**Data for review**

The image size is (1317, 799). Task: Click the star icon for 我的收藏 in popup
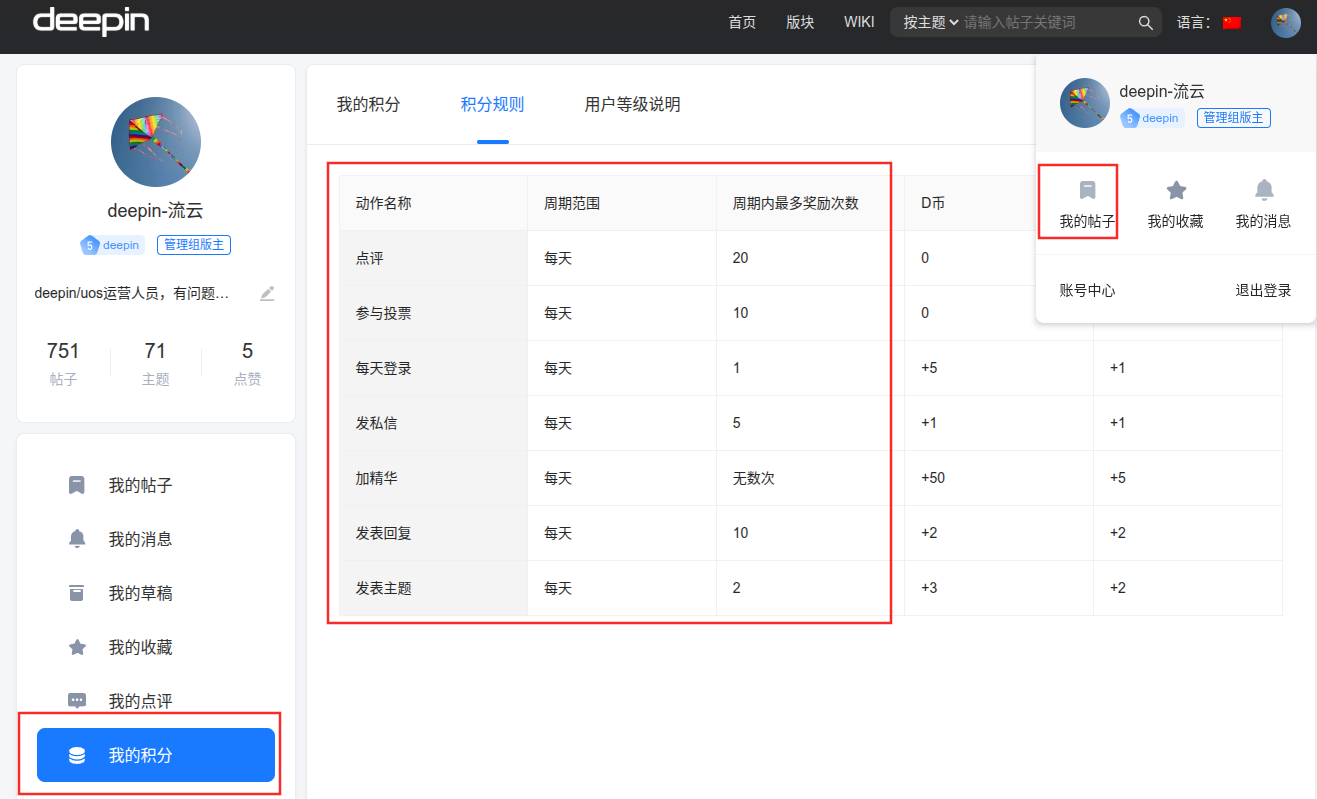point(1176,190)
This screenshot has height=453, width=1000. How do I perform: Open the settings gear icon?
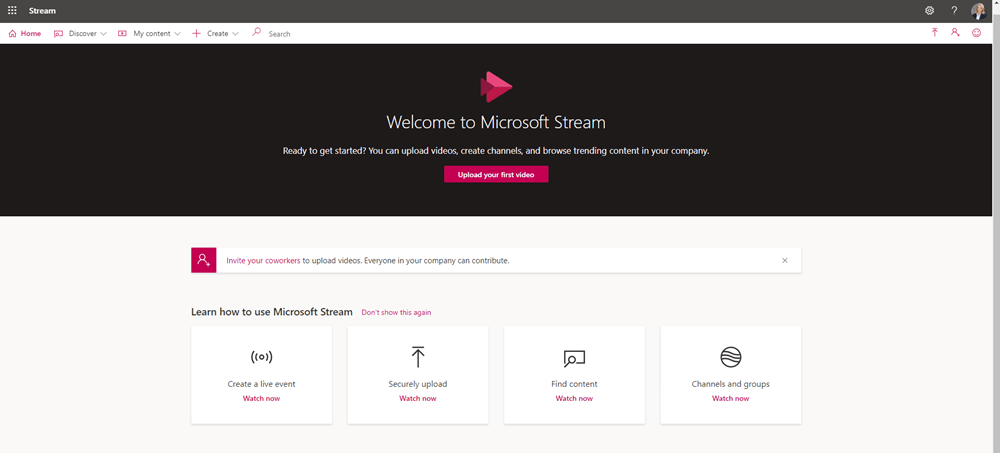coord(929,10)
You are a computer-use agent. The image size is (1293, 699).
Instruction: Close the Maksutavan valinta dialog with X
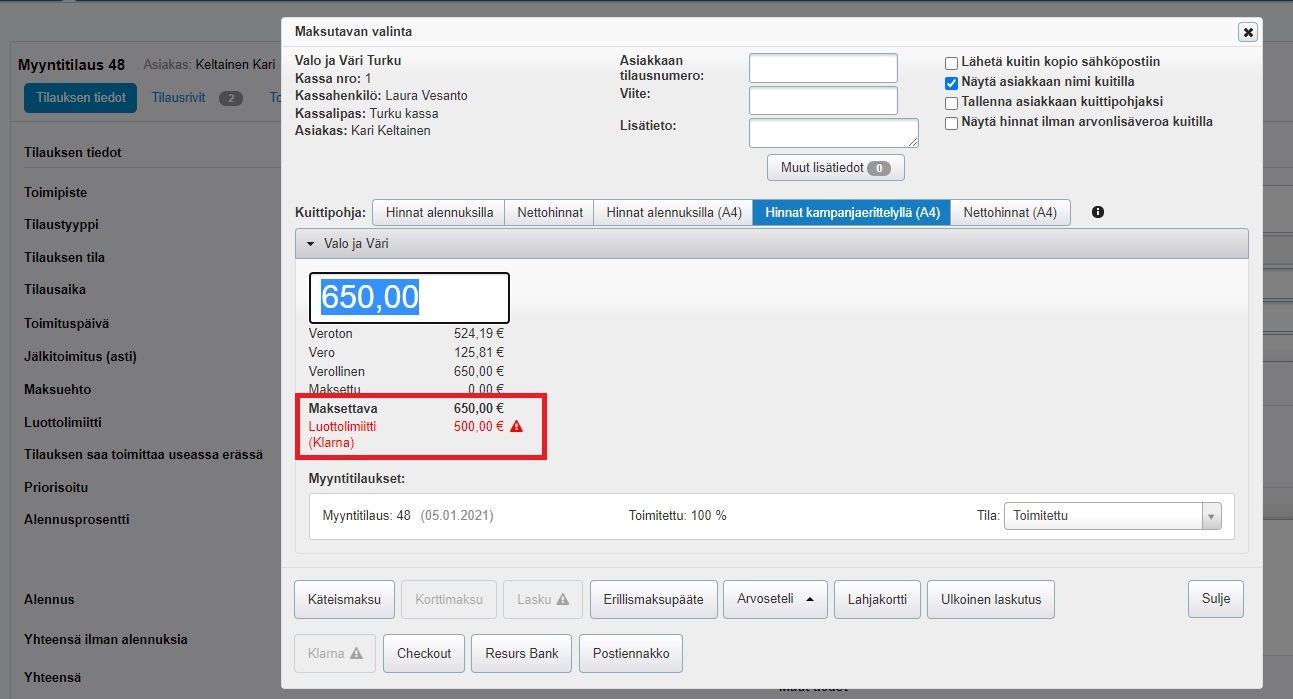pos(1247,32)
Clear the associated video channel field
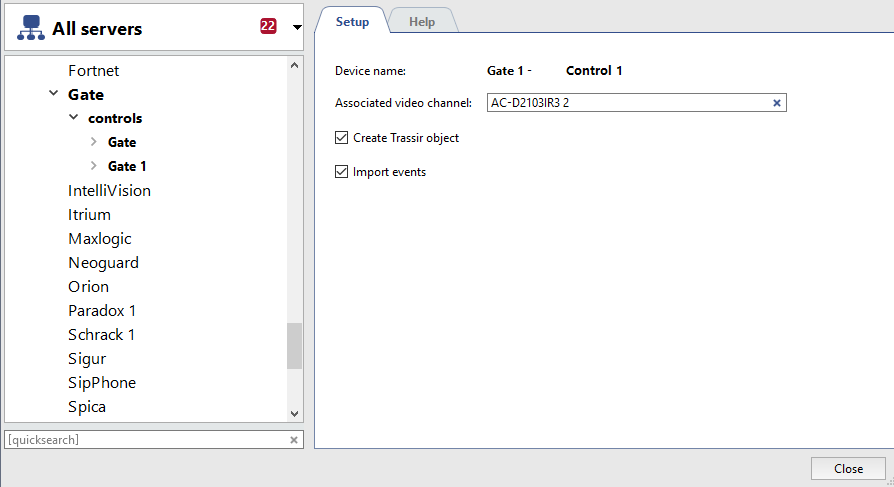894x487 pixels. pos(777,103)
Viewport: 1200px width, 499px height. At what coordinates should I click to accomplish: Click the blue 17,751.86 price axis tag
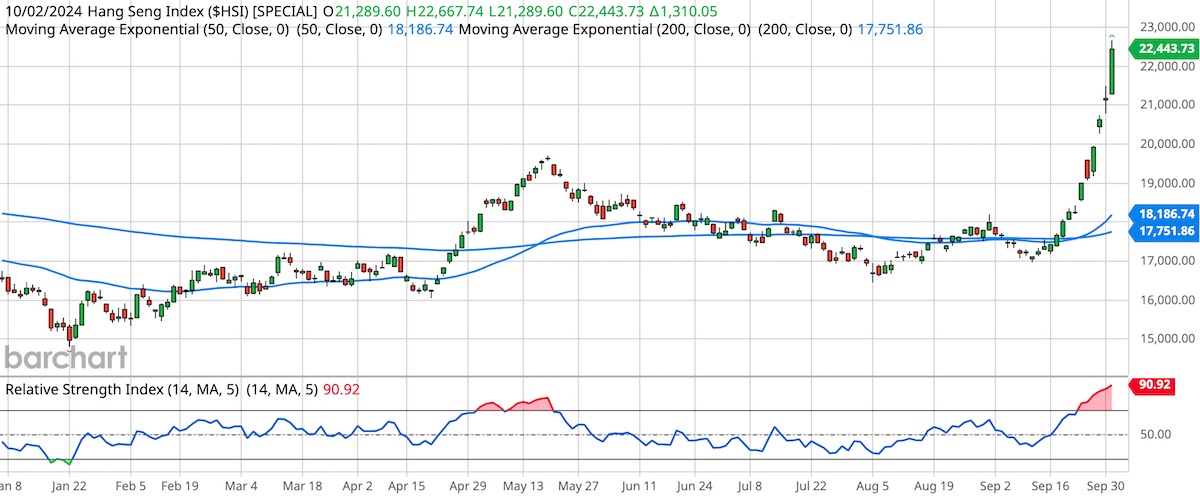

**Task description**
Would you reproduce each line of the material exactly, omitting the images?

**Response to the task**
The image size is (1317, 799). Task: Click the star icon for 我的收藏 in popup
point(1176,190)
This screenshot has height=453, width=1000. How do I perform: Open the settings gear icon?
coord(929,10)
You are a computer-use agent. The image size is (1293, 699).
Instruction: Close the Maksutavan valinta dialog with X
pos(1247,32)
Clear the associated video channel field
894x487 pixels. pos(777,103)
Viewport: 1200px width, 499px height. At what coordinates should I click to accomplish: Click the blue 17,751.86 price axis tag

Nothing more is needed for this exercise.